Re: [PATCH 03/10] run-command: add an asynchronous parallel child processor

Junio C Hamano <gitster@xxxxxxxxx> · Thu, 17 Sep 2015 14:44:29 -0700

Stefan Beller <sbeller@xxxxxxxxxx> writes:

>  time -->
>  output: |---A---|   |-B-|   |----C-----------|   |-D-|   |-E-|

Be nice and distribute the line evenly around "C".  Same for thread
2 below.

> diff --git a/run-command.c b/run-command.c
> index c892e9a..3af97ab 100644
> --- a/run-command.c
> +++ b/run-command.c
> @@ -3,6 +3,7 @@
>  #include "exec_cmd.h"
>  #include "sigchain.h"
>  #include "argv-array.h"
> +#include "thread-utils.h"
>  
>  void child_process_init(struct child_process *child)
>  {
> @@ -862,3 +863,230 @@ int capture_command(struct child_process *cmd, struct strbuf *buf, size_t hint)
>  	close(cmd->out);
>  	return finish_command(cmd);
>  }
> +
> +struct parallel_processes {
> +	int max_number_processes;
> +	void *data;

> +	get_next_task fn;
> +	handle_child_starting_failure fn_err;
> +	handle_child_return_value fn_exit;

The 'fn' feels really misnamed, especially when compared with the
other fields.  fn_task or something, perhaps.

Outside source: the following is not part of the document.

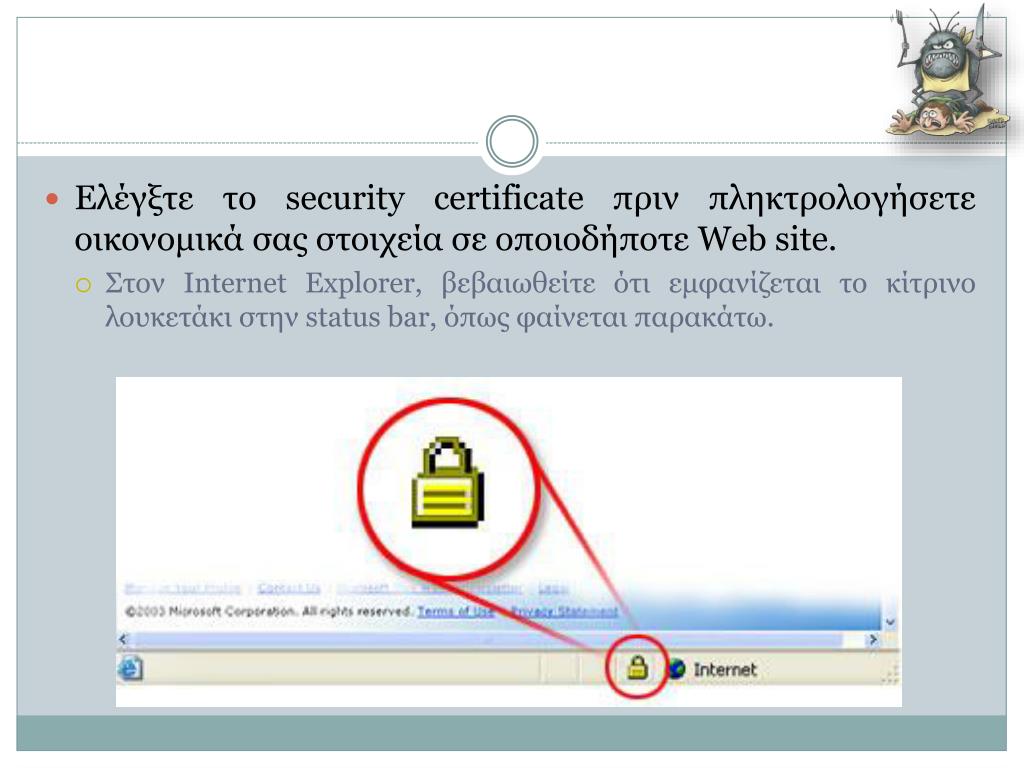Viewport: 1024px width, 768px height.
Task: Click the orange bullet before Ελέγξτε
Action: pyautogui.click(x=52, y=198)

Also I think we call a function type we define with a name that ends
with _fn, e.g.

    typedef void (*show_commit_fn)(struct commit *, void *);
    void traverse_commit_list(struct rev_info *revs,
                              show_commit_fn show_commit,
                              show_object_fn show_object,
                              void *data)

So perhaps

	get_next_task_fn get_next_task;
        start_failure_fn start_failure;
        return_value_fn return_value;

or something like that.

> +	int nr_processes;
> +	int all_tasks_started;
> +	int foreground_child;
> +	char *slots;

What does slots[i] mean?  Whatever explanation you would use as an
answer to that question, I'd name the field after the key words used
in the explanation.  For example, if it means "children[i] is in use
with a process", then the code would be a lot happier if the field
is called in_use[] or something.

But do not just rename the field yet...

> +	struct child_process *children;
> +	struct pollfd *pfd;
> +	struct strbuf *err;

struct pollfd needs to be a contiguous array of nr_processes
elements because that is what poll(2) takes, but other per-child
fields would be easier to grasp if you did it like so:

	struct parallel_processes {
        	...
                struct {
                	int in_use;
                        struct child_process child;
                        struct strbuf err;
                        ... /* maybe other per-child field later */
		} *children;
		...
	}

> +	struct strbuf finished_children;

A strbuf that holds "finished_children"?  Does it hold "what
finished_children said"?

We care about good naming because clearly named variables and fields
make the code easier to read.

> +static void unblock_fd(int fd)

I would probably have called this "set_nonblocking()".

> +{
> +	int flags = fcntl(fd, F_GETFL);
> +	if (flags < 0) {
> +		warning("Could not get file status flags, "
> +			"output will be degraded");
> +		return;
> +	}
> +	if (fcntl(fd, F_SETFL, flags | O_NONBLOCK)) {
> +			warning("Could not set file status flags, "
> +			"output will be degraded");

The first line of "warning(" is indented one level too deep.

> +		return;
> +	}

Wouldn't it be easier to follow if you did

	fn(...)
	{
                if (flags < 0)
                        warn();
                else if (fcntrl() < 0)
                        warn();
	}

> +static void run_processes_parallel_start_new(struct parallel_processes *pp)
> +{
> +	int i;
> +	/* Start new processes. */

Drop this comment and replace it with a blank line.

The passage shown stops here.